In the meantime, be sure to head to Igor's article over at Igor's Lab for the deep-dive details about the capacitor issues. We reached out to Nvidia on the matter earlier this week, and the company has yet to acknowledge the crashing issues or provide a statement.
can you please add a paragraph to explain what is a POPCAP, what is a MLCCs and why it is superior ?
also it could be important to identify the best PCB designs. more work for Bulzoid/Gamer nexus !
well , if used as is , the FE models wont crash because they stay below 2Ghz OC , but if water cooled and OCed to higher levels , it is still not clear.

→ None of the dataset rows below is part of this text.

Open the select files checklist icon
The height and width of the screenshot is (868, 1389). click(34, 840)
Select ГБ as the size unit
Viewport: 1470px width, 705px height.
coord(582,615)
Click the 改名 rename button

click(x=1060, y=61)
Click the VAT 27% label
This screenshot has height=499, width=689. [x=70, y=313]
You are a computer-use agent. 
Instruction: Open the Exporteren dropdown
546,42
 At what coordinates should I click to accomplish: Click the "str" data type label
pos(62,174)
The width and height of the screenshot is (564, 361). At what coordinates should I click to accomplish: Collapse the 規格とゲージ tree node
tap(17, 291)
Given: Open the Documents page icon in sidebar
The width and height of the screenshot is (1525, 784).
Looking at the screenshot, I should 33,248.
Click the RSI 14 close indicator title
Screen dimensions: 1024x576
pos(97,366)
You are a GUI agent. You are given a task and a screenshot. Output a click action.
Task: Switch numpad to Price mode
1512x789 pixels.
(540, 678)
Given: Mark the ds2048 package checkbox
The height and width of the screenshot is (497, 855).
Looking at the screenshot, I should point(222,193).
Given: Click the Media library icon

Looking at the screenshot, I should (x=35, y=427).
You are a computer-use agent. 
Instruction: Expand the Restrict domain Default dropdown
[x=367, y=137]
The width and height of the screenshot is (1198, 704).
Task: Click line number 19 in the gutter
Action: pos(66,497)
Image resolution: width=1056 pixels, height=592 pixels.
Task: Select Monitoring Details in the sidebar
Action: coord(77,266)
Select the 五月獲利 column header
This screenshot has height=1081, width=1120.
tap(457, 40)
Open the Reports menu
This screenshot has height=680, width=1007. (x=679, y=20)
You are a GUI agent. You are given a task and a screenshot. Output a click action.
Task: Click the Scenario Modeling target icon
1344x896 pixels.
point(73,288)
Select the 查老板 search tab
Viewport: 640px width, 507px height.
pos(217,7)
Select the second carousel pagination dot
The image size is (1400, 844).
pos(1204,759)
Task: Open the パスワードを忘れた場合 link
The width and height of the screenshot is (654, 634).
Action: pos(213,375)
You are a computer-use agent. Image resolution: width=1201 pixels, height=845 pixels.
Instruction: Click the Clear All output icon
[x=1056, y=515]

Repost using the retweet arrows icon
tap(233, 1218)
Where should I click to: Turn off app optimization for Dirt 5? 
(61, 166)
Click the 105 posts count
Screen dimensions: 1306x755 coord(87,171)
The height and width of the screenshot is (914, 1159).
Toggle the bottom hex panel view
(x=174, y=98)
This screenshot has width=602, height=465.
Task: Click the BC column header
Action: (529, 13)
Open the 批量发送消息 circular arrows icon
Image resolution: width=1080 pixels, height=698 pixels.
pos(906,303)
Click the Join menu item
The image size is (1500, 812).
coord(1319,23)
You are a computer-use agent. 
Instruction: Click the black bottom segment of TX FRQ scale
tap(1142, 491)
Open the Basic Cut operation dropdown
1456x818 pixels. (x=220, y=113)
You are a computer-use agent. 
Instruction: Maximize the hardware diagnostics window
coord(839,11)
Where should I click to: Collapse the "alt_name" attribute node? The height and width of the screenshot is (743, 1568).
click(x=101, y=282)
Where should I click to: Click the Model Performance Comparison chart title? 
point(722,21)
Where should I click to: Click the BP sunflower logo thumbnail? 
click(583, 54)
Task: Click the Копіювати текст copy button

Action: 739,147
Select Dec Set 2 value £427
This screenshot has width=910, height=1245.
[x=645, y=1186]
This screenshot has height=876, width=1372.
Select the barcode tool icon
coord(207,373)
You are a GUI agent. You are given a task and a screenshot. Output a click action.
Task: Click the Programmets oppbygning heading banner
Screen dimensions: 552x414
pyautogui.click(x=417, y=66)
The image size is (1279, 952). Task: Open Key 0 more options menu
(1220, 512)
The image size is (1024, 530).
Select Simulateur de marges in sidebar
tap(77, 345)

They are neither superior nor inferior, they just cover a different range (DC-10MHz) of the power supply filtering spectrum.
Different size capacitors are most effective across different ranges of the spectrum due to their packaging's intrinsic ESL. Once you pass a given capacitor's self-resonance frequency, it becomes more of an inductor than capacitor and stops contributing to supply filtering, which is why you see clusters of 3-5 different size caps to provide uniform coverage where smaller caps pick up at frequencies where the large caps become less effective.
The POSCAPs likely had too much total ESL to maintain sufficiently flat filtering until the next cap size down could pick up, so the GPU voltage got too noisy for stable operation beyond 2GHz on cards with no intermediate-size MLCCs between the POSCAPs and the rest.
Beginners' mistake as far as high speed circuit design is concerned.
Fair observation - I was in a bit of a rush to get the article done, and honestly didn't think of it. Updated.